Exercise details
Write out, word for word, the part of the ESXi power management article below that begins at "The root cause" and ends after "- Power Management.".

Provided passage
December 2, 2020

How to check BIOS Power management settings of ESXi hosts

Background
The performance of your workload will possibly be greatly affected by the power saving settings of your hosts. There are power saving settings both in the vSphere client¹, in the BIOS of the hosts² and inside the VMs³. This can cause much confuzion and there are a number of articles related to this issue:
Select a CPU Power Management Policy
Performance Best Practices for VMware vSphere 6.7
Virtual machine application runs slower than expected in ESXi (1018206)
ARCHITECTING MICROSOFT SQL SERVER ON VMWARE VSPHERE®

The root cause of the problem is that servers are normally shipped with a BIOS setting of Balanced power saving. This means that C states are enabled in order to make the cpus sleep whenever they are idle.

You use the vSphere client to check the settings of your BIOS (ESXi host / Configure / Hardware - Power Management) and you can also configure how ESXi should treat power savings.

Note that in vSphere 7 this option has moved to ESXi host / Configure / Hardware - Overview - Power Management.


From the example above we can see P states are also enabled on this system. P states makes turbo mode work when something requires extra performance, but doesn't need all cores. Many systems tend however to come with only C states enabled. The information seen from the vSphere client does not reveal the level of C states that are configured.  C states does not always have a severe impact, but since all systems I have seen so far come with all C states enabled it will normally affect the performance if you see it in the vSphere client.

Exercise data
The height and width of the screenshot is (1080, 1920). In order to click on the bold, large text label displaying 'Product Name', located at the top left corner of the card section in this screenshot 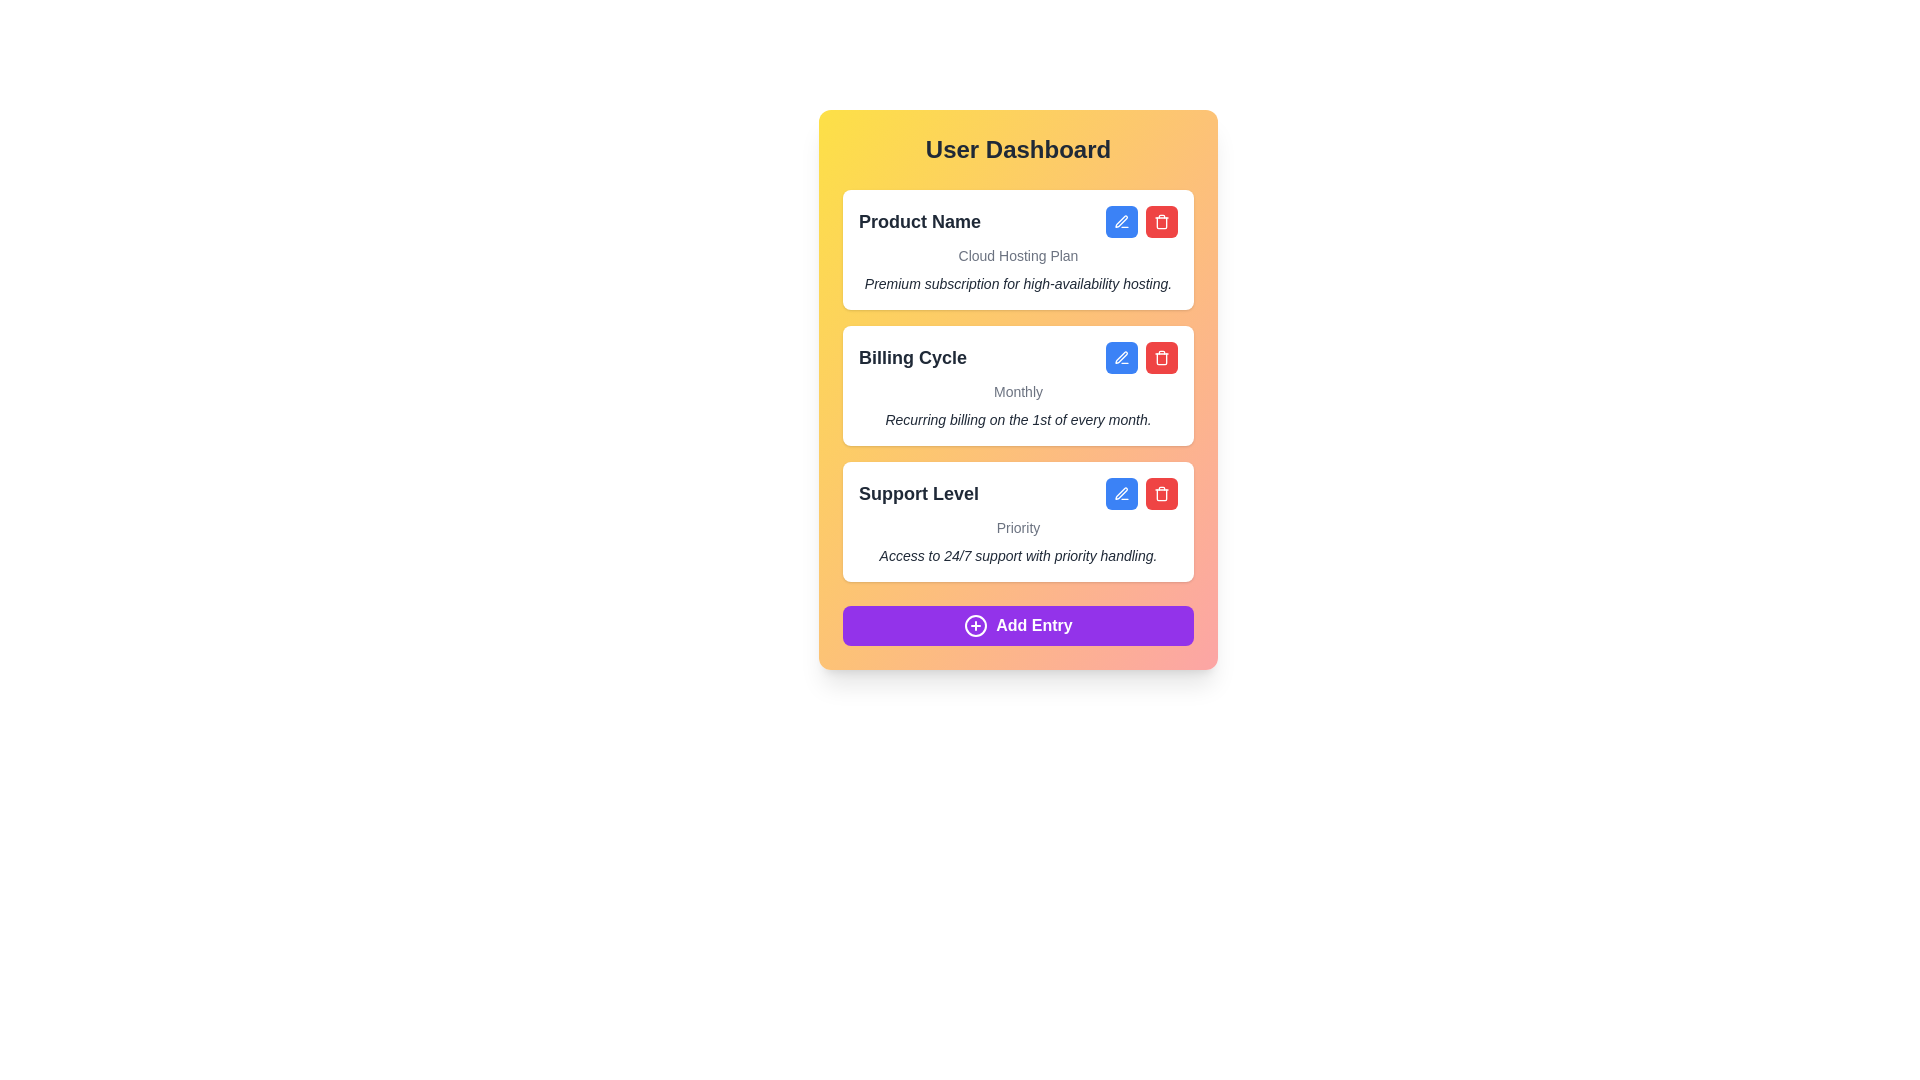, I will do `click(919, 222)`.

Task response
The root cause of the problem is that servers are normally shipped with a BIOS setting of Balanced power saving. This means that C states are enabled in order to make the cpus sleep whenever they are idle.

You use the vSphere client to check the settings of your BIOS (ESXi host / Configure / Hardware - Power Management) and you can also configure how ESXi should treat power savings.

Note that in vSphere 7 this option has moved to ESXi host / Configure / Hardware - Overview - Power Management.